3.挑戦を良しとする組織風土を築き、新たな市場を開拓・創造します。
当社グループは、長期的な成長戦略として主力製品のゼラチンに加えて、コラーゲンペプチドの販売を大きく拡大、さらには医療用分野を飛躍的に伸長させる等、事業ポートフォリオの大きな転換を図ります。
また、中期的な経営方針として経営基盤のさらなる強化・拡大を目指し、以下の3点に取り組みます。
① 注力市場に経営資源を重点配分し、高収益な会社になる
当社グループはコア領域であるフードソリューション、ヘルスサポート、バイオメディカルの各領域において、それぞれ注力市場を特定し、重点的に経営資源を配分します。
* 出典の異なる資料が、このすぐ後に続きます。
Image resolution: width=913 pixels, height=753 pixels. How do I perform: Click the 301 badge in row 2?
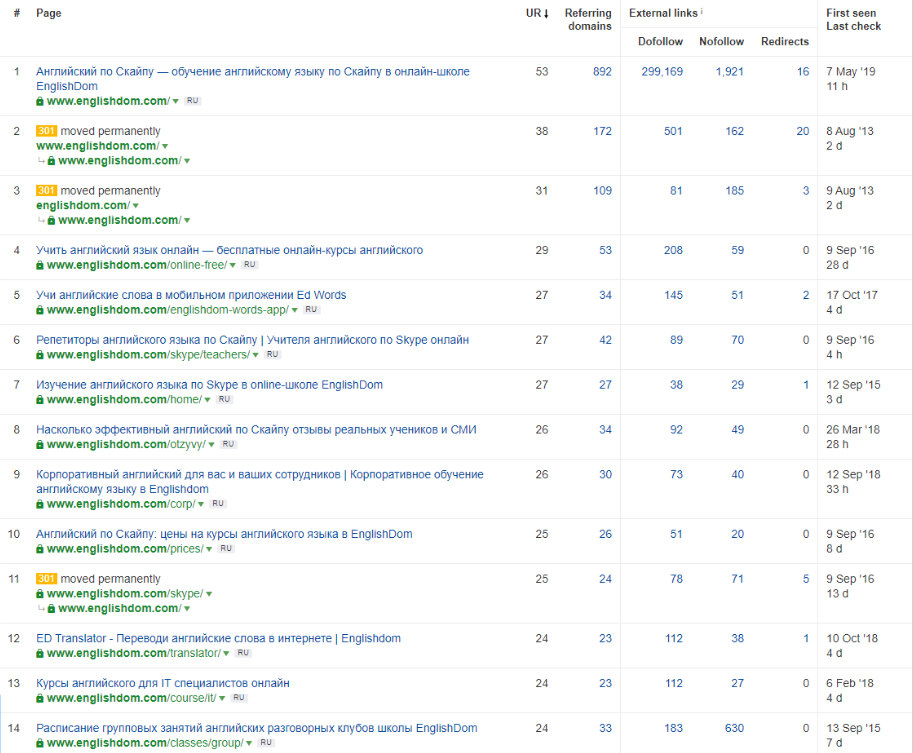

これにより高付加価値製品の販売拡大を図り、各生産拠点ではDX、AI、ロボットの導入など生産革新を推進し国際的な競争力をつけることにより、高収益な会社を目指します。
② 挑戦を良しとし、取り組むための組織基盤を強化する
事業活動の推進には、重要なステークホルダーである従業員の成長が不可欠です。そのために、従業員の成長を願い、挑戦する人材の育成に努めると共に、新しい評価・処遇制度の構築と運用により、従業員エンゲージメントの向上を図ります。また、女性が生き生きと活躍できる環境を整える様々な取り組みを行っており、2022年3月に「女性の職業生活における活躍の推進に関する法律」に基づく優良企業として、厚生労働省より「えるぼし認定(2つ星)」の認定を取得しました。今後も多様な個性と能力を持った人材が能力を発揮できる職場環境の育成に努めることで、組織力の強化や生産性の向上を通して、組織基盤の強化を図ります。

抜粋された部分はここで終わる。